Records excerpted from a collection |
■ ■ ■ ■

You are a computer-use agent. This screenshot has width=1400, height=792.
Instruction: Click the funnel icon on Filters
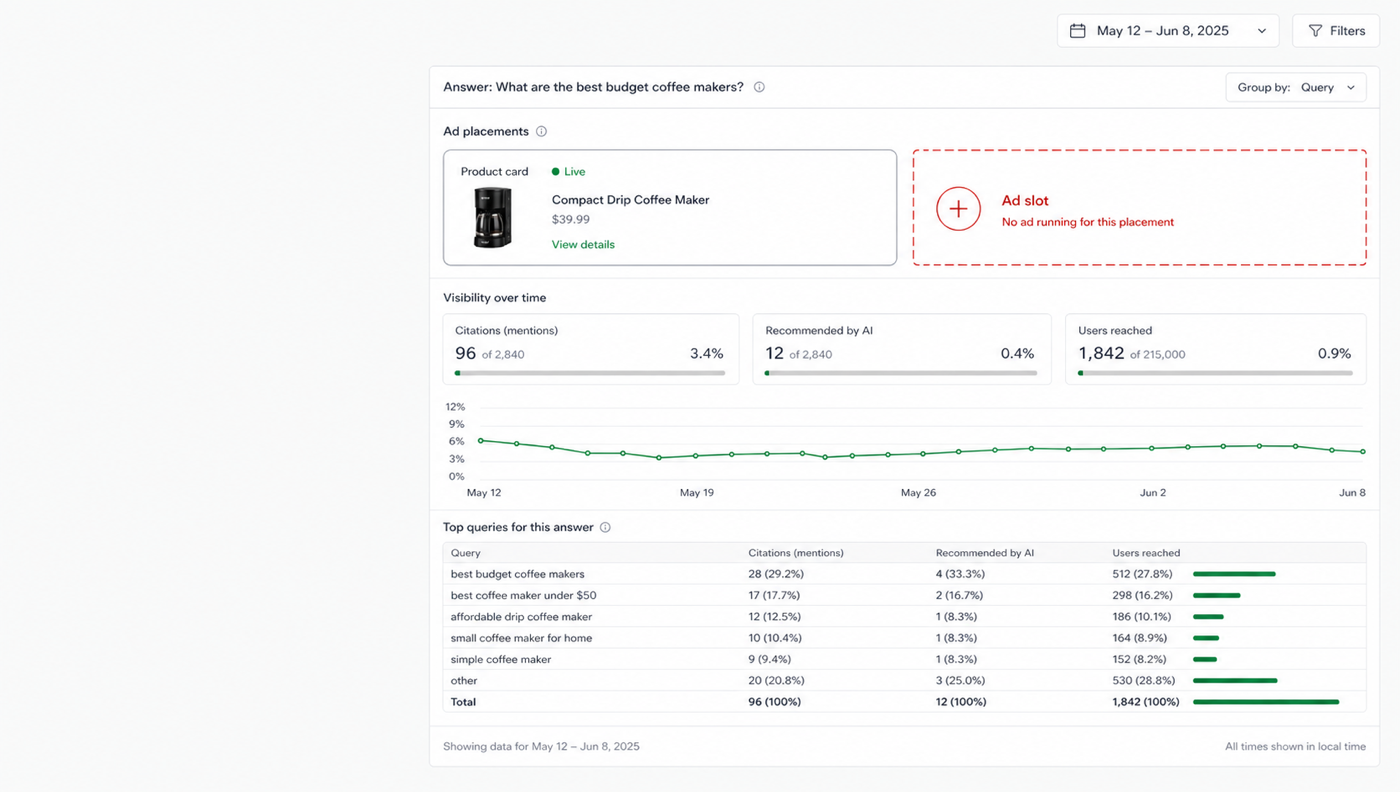(x=1316, y=31)
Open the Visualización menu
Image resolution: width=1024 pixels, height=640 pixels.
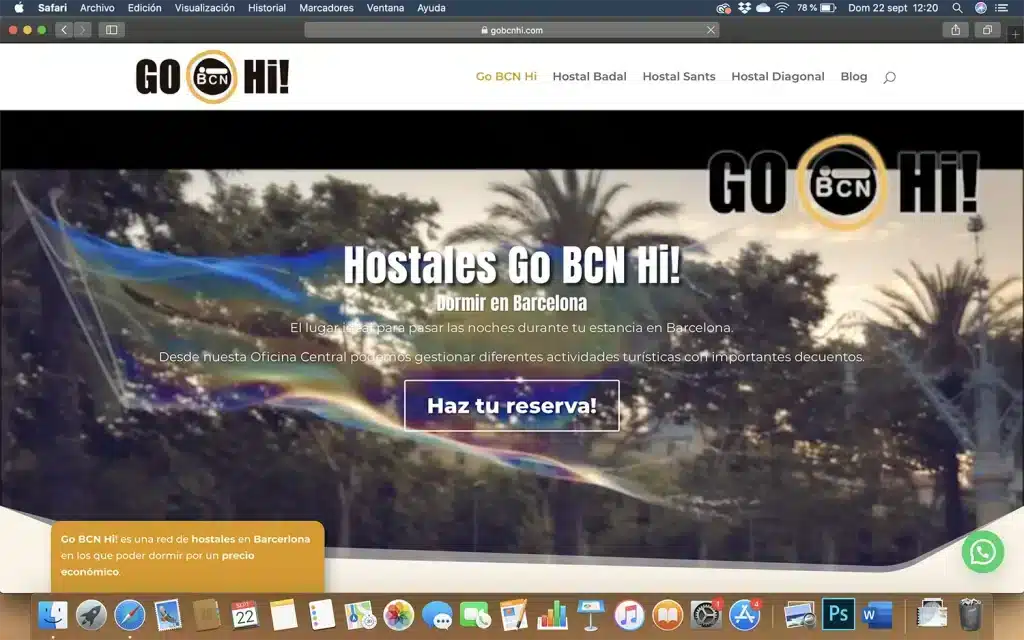point(204,8)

■ ■ ■ ■

YOUR TASK | No picture belongs in the copy. Print every entry above exactly as it stands.

FINISHED TASK |
You are a computer-use agent. This screenshot has width=1400, height=792.
Instruction: Click the funnel icon on Filters
(x=1316, y=31)
Open the Visualización menu
Image resolution: width=1024 pixels, height=640 pixels.
point(204,8)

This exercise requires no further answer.